PROMPT:
Rewrite the listing below, substituting "The image has" for every occurrence of "This screenshot has" and leaving everything else unchanged.

[A data block]
## start

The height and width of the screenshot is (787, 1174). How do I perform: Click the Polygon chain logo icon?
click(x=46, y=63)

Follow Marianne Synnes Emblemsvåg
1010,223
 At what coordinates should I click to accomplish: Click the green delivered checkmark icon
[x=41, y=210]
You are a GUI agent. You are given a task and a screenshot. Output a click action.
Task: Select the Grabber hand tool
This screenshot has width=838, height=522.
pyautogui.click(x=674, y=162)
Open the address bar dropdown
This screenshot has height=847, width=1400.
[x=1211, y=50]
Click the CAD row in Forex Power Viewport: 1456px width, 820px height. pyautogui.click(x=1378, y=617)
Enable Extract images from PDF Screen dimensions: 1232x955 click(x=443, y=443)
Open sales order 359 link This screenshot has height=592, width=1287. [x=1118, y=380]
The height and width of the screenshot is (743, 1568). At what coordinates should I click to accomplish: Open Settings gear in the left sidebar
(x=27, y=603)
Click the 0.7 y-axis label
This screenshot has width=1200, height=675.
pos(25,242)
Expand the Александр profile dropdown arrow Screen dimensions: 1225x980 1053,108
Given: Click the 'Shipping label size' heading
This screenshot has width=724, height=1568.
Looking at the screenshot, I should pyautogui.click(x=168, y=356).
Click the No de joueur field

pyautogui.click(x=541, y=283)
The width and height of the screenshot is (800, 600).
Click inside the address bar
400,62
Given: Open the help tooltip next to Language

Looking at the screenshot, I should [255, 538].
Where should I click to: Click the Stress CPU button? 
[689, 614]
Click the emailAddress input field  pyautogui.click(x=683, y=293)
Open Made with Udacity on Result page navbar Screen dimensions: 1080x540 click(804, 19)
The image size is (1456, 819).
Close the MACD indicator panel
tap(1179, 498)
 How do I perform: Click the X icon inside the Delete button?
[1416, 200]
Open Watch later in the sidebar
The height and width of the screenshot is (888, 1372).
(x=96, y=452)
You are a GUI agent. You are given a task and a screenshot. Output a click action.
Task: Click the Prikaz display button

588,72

## end

FINAL ANSWER:
The height and width of the screenshot is (787, 1174). How do I perform: Click the Polygon chain logo icon?
click(x=46, y=63)

Follow Marianne Synnes Emblemsvåg
1010,223
 At what coordinates should I click to accomplish: Click the green delivered checkmark icon
[x=41, y=210]
You are a GUI agent. You are given a task and a screenshot. Output a click action.
Task: Select the Grabber hand tool
The image has width=838, height=522.
pyautogui.click(x=674, y=162)
Open the address bar dropdown
The image has height=847, width=1400.
[x=1211, y=50]
Click the CAD row in Forex Power Viewport: 1456px width, 820px height. pyautogui.click(x=1378, y=617)
Enable Extract images from PDF Screen dimensions: 1232x955 click(x=443, y=443)
Open sales order 359 link The image has height=592, width=1287. [x=1118, y=380]
The height and width of the screenshot is (743, 1568). At what coordinates should I click to accomplish: Open Settings gear in the left sidebar
(x=27, y=603)
Click the 0.7 y-axis label
The image has width=1200, height=675.
pos(25,242)
Expand the Александр profile dropdown arrow Screen dimensions: 1225x980 1053,108
Given: Click the 'Shipping label size' heading
The image has width=724, height=1568.
Looking at the screenshot, I should pyautogui.click(x=168, y=356).
Click the No de joueur field

pyautogui.click(x=541, y=283)
The width and height of the screenshot is (800, 600).
Click inside the address bar
400,62
Given: Open the help tooltip next to Language

Looking at the screenshot, I should [255, 538].
Where should I click to: Click the Stress CPU button? 
[689, 614]
Click the emailAddress input field  pyautogui.click(x=683, y=293)
Open Made with Udacity on Result page navbar Screen dimensions: 1080x540 click(804, 19)
The image size is (1456, 819).
Close the MACD indicator panel
tap(1179, 498)
 How do I perform: Click the X icon inside the Delete button?
[1416, 200]
Open Watch later in the sidebar
The height and width of the screenshot is (888, 1372).
(x=96, y=452)
You are a GUI agent. You are given a task and a screenshot. Output a click action.
Task: Click the Prikaz display button

588,72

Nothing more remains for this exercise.